### Aim of the task
Continue the mailing-list thread about the dax_device ->fs_claim() patch from its last line, keeping the same reply format.

Re: [PATCH v8 10/18] dax, dm: introduce ->fs_{claim, release}() dax_device infrastructure

2018-04-03 Thread Dan Williams
On Tue, Apr 3, 2018 at 12:39 PM, Mike Snitzer  wrote:
> On Tue, Apr 03 2018 at  2:24pm -0400,
> Dan Williams  wrote:
>
>> On Fri, Mar 30, 2018 at 9:03 PM, Dan Williams  
>> wrote:
>> > In preparation for allowing filesystems to augment the dev_pagemap
>> > associated with a dax_device, add an ->fs_claim() callback. The
>> > ->fs_claim() callback is leveraged by the device-mapper dax
>> > implementation to iterate all member devices in the map and repeat the
>> > claim operation across the array.
>> >
>> > In order to resolve collisions between filesystem operations and DMA to
>> > DAX mapped pages we need a callback when DMA completes. With a callback
>> > we can hold off filesystem operations while DMA is in-flight and then
>> > resume those operations when the last put_page() occurs on a DMA page.
>> > The ->fs_claim() operation arranges for this callback to be registered,
>> > although that implementation is saved for a later patch.
>> >
>> > Cc: Alasdair Kergon 
>> > Cc: Mike Snitzer 
>>
>> Mike, do these DM touches look ok to you?  We need these ->fs_claim()
>> / ->fs_release() interfaces for device-mapper to set up filesystem-dax
>> infrastructure on all sub-devices whenever a dax-capable DM device is
>> mounted. It builds on the device-mapper dax dependency removal
>> patches.
>
> I'd prefer dm_dax_iterate() be renamed to dm_dax_iterate_devices()

Ok, I'll fix that up.

> But dm_dax_iterate() is weird... it is simply returning the struct
> dax_device *dax_dev that is passed: seemingly without actually directly
> changing anything about that dax_device (I can infer that you're
> claiming the underlying devices, but...)

I could at least add a note to see the comment in dm_dax_dev_claim().

### Provided records
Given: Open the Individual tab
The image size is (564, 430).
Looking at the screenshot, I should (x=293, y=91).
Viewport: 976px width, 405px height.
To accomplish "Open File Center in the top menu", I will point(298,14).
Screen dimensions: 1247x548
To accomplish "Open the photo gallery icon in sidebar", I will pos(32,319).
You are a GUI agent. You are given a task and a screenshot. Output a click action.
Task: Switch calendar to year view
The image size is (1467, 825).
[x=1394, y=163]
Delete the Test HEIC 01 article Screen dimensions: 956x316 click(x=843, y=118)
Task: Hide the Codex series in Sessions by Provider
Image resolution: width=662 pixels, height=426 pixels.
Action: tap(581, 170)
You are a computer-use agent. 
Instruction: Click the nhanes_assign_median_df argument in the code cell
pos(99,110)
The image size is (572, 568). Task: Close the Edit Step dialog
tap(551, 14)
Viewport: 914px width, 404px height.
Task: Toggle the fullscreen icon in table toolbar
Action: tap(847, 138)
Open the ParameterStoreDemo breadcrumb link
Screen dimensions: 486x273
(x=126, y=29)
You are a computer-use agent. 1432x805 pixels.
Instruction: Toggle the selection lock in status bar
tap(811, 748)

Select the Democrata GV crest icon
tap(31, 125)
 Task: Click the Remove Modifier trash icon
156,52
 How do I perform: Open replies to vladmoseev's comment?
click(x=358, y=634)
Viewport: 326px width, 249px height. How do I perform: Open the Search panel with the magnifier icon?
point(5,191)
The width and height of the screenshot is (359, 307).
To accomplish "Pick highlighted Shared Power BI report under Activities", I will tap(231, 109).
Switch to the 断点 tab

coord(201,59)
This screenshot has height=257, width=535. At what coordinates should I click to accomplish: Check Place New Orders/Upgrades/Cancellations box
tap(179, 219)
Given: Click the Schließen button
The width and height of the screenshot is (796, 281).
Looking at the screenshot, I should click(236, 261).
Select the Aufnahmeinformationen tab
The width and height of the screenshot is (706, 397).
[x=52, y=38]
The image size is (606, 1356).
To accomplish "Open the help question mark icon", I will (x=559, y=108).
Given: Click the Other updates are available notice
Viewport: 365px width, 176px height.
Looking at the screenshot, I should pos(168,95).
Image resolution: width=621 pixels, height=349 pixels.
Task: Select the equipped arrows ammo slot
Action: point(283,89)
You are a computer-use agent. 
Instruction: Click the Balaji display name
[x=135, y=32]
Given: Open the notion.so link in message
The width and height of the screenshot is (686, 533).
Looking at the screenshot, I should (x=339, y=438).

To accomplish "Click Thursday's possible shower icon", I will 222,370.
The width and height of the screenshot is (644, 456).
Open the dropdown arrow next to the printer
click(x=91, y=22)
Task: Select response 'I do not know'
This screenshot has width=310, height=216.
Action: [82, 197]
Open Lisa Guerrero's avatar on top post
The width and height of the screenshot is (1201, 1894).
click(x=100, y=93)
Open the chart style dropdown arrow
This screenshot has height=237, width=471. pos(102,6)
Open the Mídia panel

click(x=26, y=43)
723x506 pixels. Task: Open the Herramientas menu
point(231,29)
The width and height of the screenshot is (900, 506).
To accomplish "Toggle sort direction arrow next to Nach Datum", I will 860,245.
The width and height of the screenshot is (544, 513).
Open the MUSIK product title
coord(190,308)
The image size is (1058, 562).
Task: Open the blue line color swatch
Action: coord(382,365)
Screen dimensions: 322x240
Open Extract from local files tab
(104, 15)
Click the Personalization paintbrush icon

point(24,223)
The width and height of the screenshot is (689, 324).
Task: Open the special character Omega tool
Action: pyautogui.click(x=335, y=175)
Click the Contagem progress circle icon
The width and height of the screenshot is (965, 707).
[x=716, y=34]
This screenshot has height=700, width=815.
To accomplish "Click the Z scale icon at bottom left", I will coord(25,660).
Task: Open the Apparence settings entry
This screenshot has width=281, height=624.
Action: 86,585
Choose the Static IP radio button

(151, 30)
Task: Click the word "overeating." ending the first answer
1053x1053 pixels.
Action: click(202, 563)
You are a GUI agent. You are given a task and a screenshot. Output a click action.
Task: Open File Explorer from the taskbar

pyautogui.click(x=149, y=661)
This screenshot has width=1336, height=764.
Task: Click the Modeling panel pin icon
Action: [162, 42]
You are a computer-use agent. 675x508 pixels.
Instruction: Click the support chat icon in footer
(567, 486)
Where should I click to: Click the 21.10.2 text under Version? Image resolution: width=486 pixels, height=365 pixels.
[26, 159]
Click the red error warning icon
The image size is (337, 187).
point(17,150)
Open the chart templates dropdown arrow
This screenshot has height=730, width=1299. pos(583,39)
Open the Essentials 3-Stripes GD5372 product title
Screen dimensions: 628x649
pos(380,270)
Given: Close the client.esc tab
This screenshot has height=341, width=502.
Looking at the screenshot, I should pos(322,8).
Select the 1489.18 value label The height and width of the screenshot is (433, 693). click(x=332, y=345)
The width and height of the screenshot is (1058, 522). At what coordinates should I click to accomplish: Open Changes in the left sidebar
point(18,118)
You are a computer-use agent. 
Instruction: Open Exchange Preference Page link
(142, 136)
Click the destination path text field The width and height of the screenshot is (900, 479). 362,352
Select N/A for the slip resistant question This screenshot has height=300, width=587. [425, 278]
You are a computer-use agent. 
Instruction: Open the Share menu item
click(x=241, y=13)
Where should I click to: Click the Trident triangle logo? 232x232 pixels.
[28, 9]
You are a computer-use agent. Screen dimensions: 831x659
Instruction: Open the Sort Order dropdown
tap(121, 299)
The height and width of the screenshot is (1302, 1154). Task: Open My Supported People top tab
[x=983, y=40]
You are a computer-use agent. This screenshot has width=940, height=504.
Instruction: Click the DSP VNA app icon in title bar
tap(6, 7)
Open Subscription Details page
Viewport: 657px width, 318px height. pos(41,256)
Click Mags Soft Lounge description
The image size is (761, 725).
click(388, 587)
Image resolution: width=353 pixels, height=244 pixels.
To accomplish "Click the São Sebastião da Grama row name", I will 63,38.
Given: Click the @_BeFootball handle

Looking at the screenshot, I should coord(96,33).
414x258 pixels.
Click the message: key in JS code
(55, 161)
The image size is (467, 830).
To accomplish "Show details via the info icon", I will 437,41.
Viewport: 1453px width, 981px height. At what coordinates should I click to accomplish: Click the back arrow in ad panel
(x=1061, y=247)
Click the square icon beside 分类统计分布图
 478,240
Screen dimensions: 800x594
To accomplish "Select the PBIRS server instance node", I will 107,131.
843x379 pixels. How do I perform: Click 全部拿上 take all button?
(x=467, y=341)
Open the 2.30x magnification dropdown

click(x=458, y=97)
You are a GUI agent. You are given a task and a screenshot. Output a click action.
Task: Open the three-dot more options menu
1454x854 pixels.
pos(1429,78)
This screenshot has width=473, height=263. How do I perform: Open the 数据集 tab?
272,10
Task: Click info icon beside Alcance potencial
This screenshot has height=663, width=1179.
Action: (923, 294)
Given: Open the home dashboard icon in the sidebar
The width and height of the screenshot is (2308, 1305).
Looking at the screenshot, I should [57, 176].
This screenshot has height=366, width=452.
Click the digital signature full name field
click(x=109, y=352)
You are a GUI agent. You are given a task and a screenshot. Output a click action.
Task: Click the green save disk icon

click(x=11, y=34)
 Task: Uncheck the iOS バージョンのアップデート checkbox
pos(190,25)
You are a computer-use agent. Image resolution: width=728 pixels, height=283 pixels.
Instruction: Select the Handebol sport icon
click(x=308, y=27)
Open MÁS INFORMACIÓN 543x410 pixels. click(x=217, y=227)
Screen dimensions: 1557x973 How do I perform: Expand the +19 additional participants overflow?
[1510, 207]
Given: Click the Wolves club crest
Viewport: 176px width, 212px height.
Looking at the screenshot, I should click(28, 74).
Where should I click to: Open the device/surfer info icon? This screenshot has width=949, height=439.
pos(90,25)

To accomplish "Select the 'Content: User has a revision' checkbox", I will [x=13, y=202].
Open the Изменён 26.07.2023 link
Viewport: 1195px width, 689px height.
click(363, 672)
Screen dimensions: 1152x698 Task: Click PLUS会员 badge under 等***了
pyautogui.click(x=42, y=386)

### Output
The filesystem caller expects to get a dax_dev back or NULL from
fs_dax_claim_bdev() if the claim failed. For fs_dax_claim() the return
value could simply be bool for pass / fail, but I used dax_dev NULL /
not-NULL instead.

In the case of device-mapper the claim attempt can't fail for
conflicting ownership reasons because the exclusive ownership of the
underlying block device is already established by device-mapper before
the fs claims the device-mapper dax device.

> In general user's of ti->type->iterate_devices can get a result back
> (via 'int' return).. you aren't using it that way (and maybe dax will
> never have a need to return an answer).  But all said, I think I'd
> prefer to see dm_dax_iterate_devices() return void.
>
> But please let me know if I'm missing something, thanks.

Oh, yeah, I like that better. I'll just make it return void and have
dm_dax_fs_claim() return the dax_dev directly.

Thanks Mike!


Re: [PATCH v8 10/18] dax, dm: introduce ->fs_{claim, release}() dax_device infrastructure

2018-04-03 Thread Mike Snitzer
On Tue, Apr 03 2018 at  2:24pm -0400,
Dan Williams  wrote:

> On Fri, Mar 30, 2018 at 9:03 PM, Dan Williams  
> wrote:
> > In preparation for allowing filesystems to augment the dev_pagemap
> > associated with a dax_device, add an ->fs_claim() callback. The
> > ->fs_claim() callback is leveraged by the device-mapper dax
> > implementation to iterate all member devices in the map and repeat the
> > claim operation across the array.
> >
> > In order to resolve collisions between filesystem operations and DMA to
> > DAX mapped pages we need a callback when DMA completes. With a callback
> > we can hold off filesystem operations while DMA is in-flight and then
> > resume those operations when the last put_page() occurs on a DMA page.
> > The ->fs_claim() operation arranges for this callback to be registered,
> > although that implementation is saved for a later patch.
> >
> > Cc: Alasdair Kergon 
> > Cc: Mike Snitzer 
> 
> Mike, do these DM touches look ok to you?  We need these ->fs_claim()
> / ->fs_release() interfaces for device-mapper to set up filesystem-dax
> infrastructure on all sub-devices whenever a dax-capable DM device is
> mounted. It builds on the device-mapper dax dependency removal
> patches.

I'd prefer dm_dax_iterate() be renamed to dm_dax_iterate_devices()

But dm_dax_iterate() is weird... it is simply returning the struct
dax_device *dax_dev that is passed: seemingly without actually directly
changing anything about that dax_device (I can infer that you're
claiming the underlying devices, but...)

In general user's of ti->type->iterate_devices can get a result back
(via 'int' return).. you aren't using it that way (and maybe dax will
never have a need to return an answer).  But all said, I think I'd
prefer to see dm_dax_iterate_devices() return void.

But please let me know if I'm missing something, thanks.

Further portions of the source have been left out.